Wine Picks & Tips From the Food & Wine Classic in Aspen

[ 0 ] June 18, 2011 |

Top wine experts at the 2011 Food & Wine Classic in Aspen, Marnie Old, Paul Roberts and Belinda Chang share their tips for which wines and regions are best for your table – and your wallet.

When it comes to getting summer wine recommendations for you, genConnect goes directly to the most reputable source: The country’s top sommeliers.

At the 2011 Food & Wine Classic in Aspen, genConnect connected with some of the finest wine gurus in the United States and beyond to get their picks for which bottles you should have on your wine racks and shelves this summer.

Here’s what some of them had to say:

Marnie Old @MarnieOldLeading wine personality, host of Philly.com’s weekly wine and spirits webisode series “Uncorked,” and author of Wine Secrets, a collection of practical wine advice shared by 40 of the world’s top wine experts. Watch genConnect’s video interview with Marnie here.

Q. You recommend Rieslings in the summer. What reds would you recommend?

A. “Riesling is at the very top of my list … it is so refreshing,” Old said. “I want a wine where I can finish a glass and want another … any day at any time.”

As for which red she would pick, her favorite is Tempranillo from Spain.

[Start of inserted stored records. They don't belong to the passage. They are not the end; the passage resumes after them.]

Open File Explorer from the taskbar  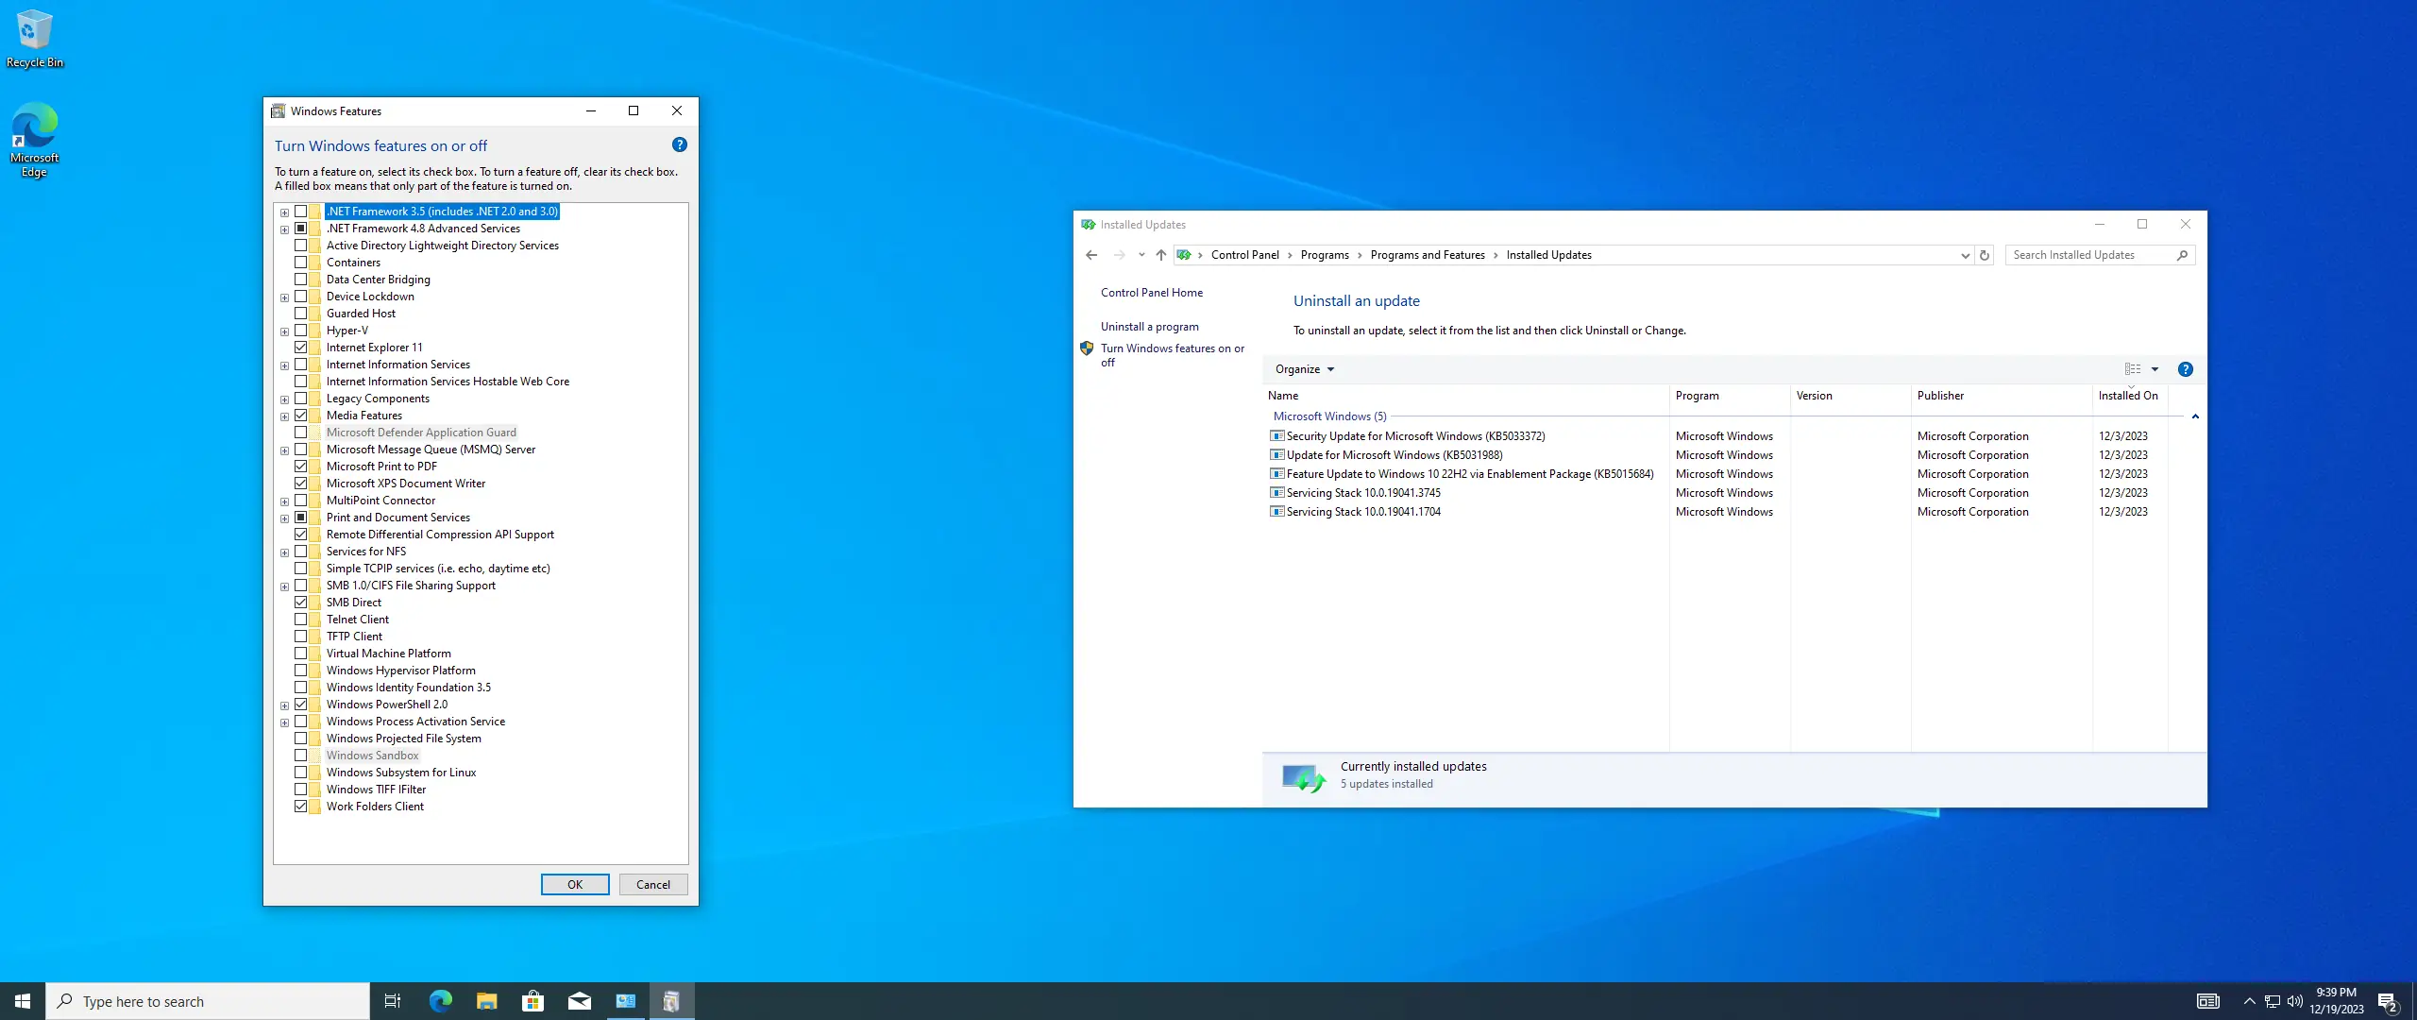point(486,1001)
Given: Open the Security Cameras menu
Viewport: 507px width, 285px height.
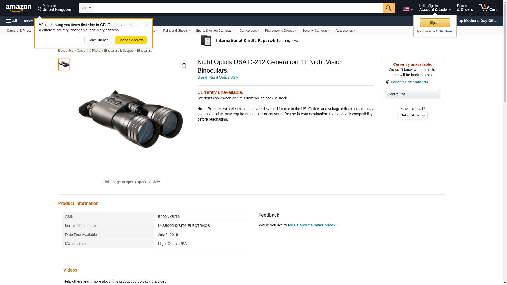Looking at the screenshot, I should pos(316,31).
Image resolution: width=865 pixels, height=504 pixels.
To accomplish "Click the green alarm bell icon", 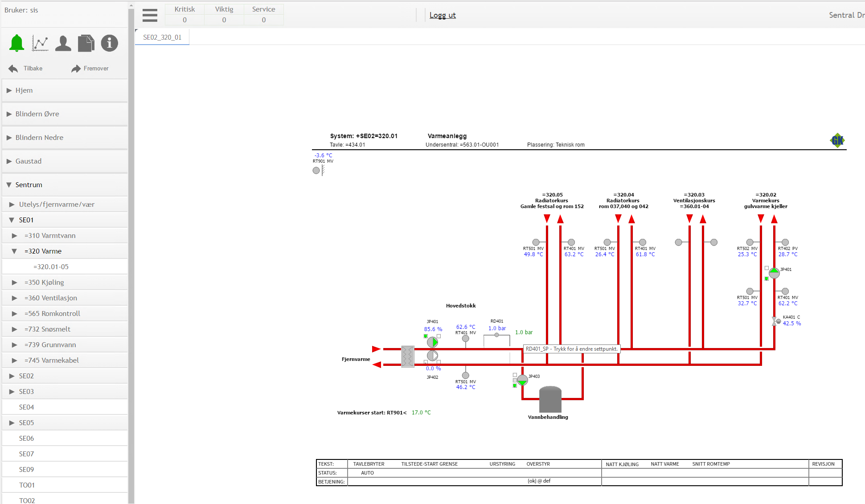I will [17, 43].
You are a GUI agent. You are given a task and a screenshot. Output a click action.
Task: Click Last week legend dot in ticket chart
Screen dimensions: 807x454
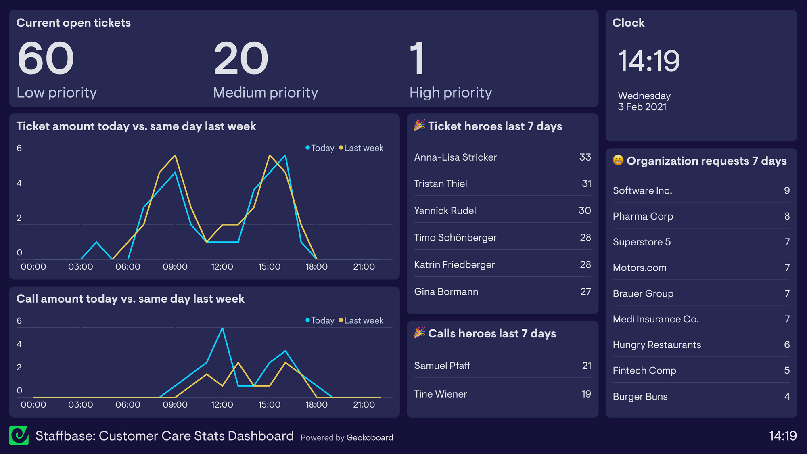(x=341, y=148)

It’s similar to a full-bodied pinot noir in that it can be paired with seafood and meat, and ages gracefully, yet it doesn’t have the pinot noir price tags; you can easily find bottles under $20 “that just rock!”

Q. Can you find great Rieslings under $20?

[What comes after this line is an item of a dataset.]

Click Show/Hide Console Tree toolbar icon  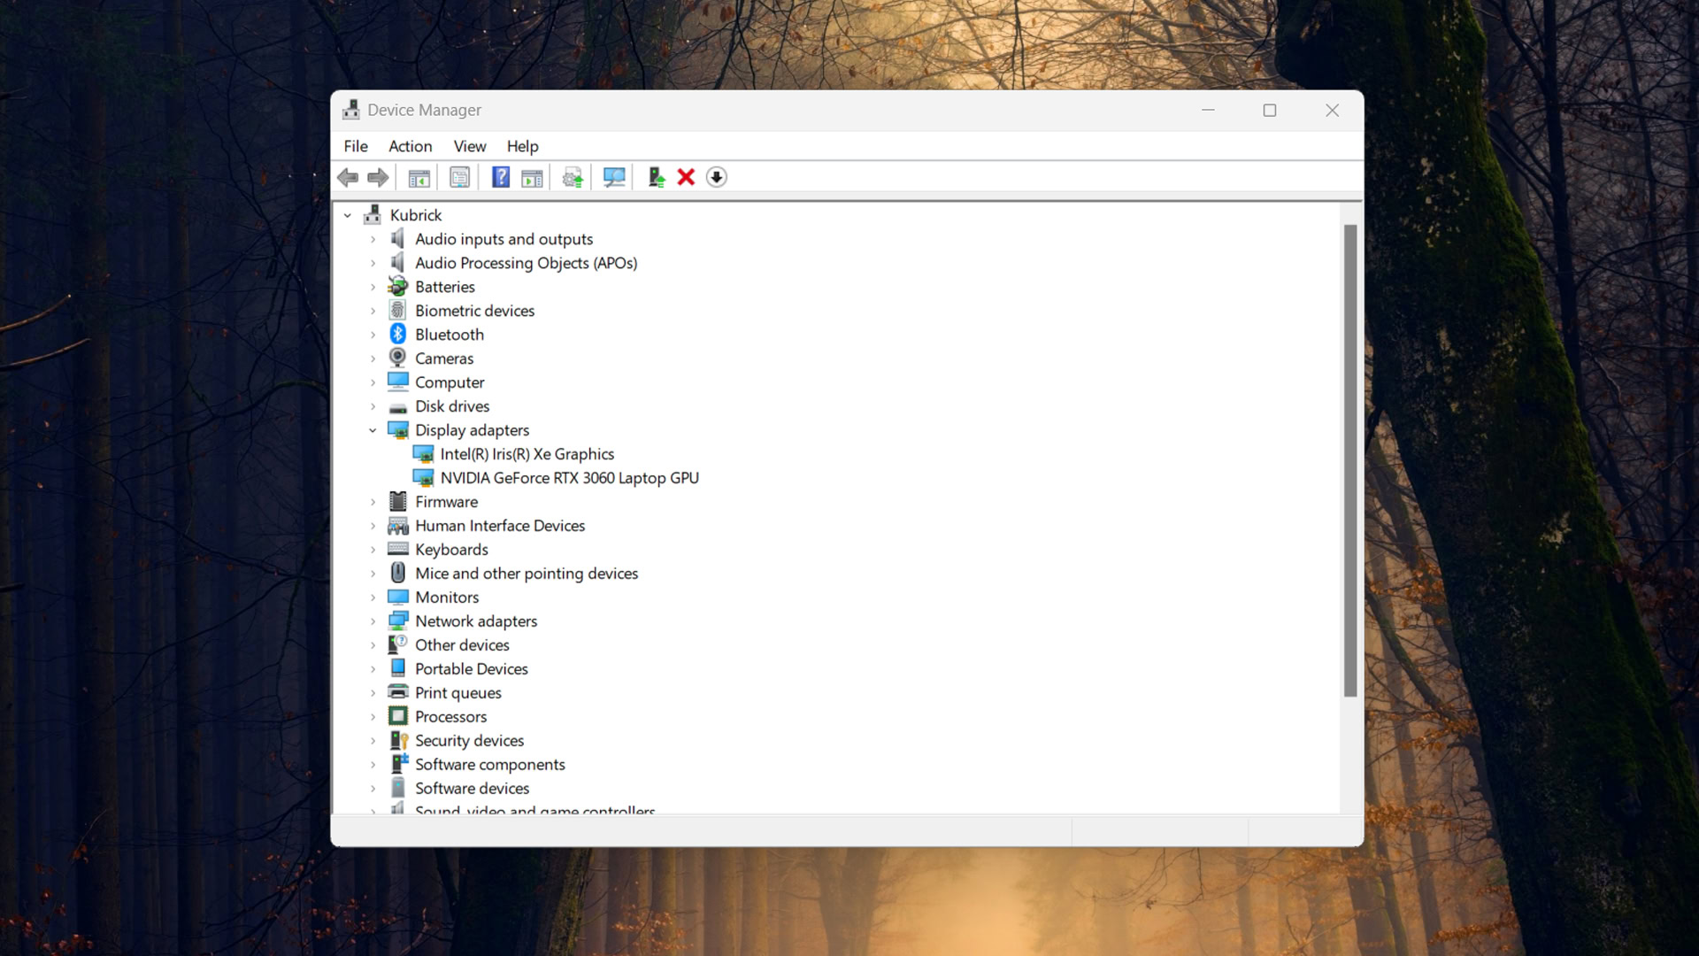click(419, 178)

A. “I think $15 … is really the point of diminishing returns in the wine aisle right now.”

“On average, every dollar you spend up to $15 gets you quite a large increase in quality but the return that you get starts to diminish over $15 … the wines do continue to get better and better but in smaller increments. And whether it makes sense for you to splurge on the $50-$60 Riesling or the $15 one, is really more about what the dollar means to you rather than the quality of the wine.”

Paul RobertsMaster sommelier and estate owner of Napa Valley’s BOND Estates, Paul was the 48th Master Sommelier in the world, earning the Krug Cup, and is the most decorated Michelin-starred sommelier. Watch genConnect’s video interview with Paul here.

Q. If you’re a Cabernet lover, what areas of the world would you look at [to purchase from]?

A. “When it coms to Cabernet, you’ve always got to start in Bordeaux,” France, Roberts said. “Their wines are getting much bigger, much more rich and powerful.” There are also some great Cabernets found in South America.

But Roberts’ top three geographic picks for “really great Cabernet” include: Bordeaux, Left Bank; Napa Valley; and the Coonawarra, known as one of  the finest wine regions in Australia.

Q. Your wines cost three figures. Why does a bottle of wine cost that much?

A. “We’ve had almost three decades of experimentation. It’s taken us a long time to get there. A lot of vineyards didn’t make the cut … but it also comes down to selection,” Roberts said, adding that the way BOND Estates is farming and land costs in Napa means “it’s not an inexpensive endeavor.”

“We’ve been very fortunate that there’s an international demand for our wines,” including demand from the United States, he added.

Belinda Chang @belinda_nyc2011 James Beard Award-winner, former wine director of The Modern and previous wine director for restaurants in Chicago and San Francisco including The Fifth Floor and Charlie Trotter’s, Chang is a TV veteran. Watch genConnect’s video interview with Belinda here.


Q. What makes Riesling so great? It travels well, correct?

A.  Riesling is very “food friendly,” Chang said. “I think it’s also one of those great wines because to me, it’s bulletproof.” For example, you can drink some, cork the rest and put in the fridge and it’s still delicious the next day – sometimes even a few days later. “I think that’s really great value added for that grape,” she said.

Q. Is there a red grape equivalent to the Riesling?

A. You need something with “really great acidity and really great structure,” she said. She suggests a California Zinfadel, since it keeps its taste, structure and acidity for days after opening.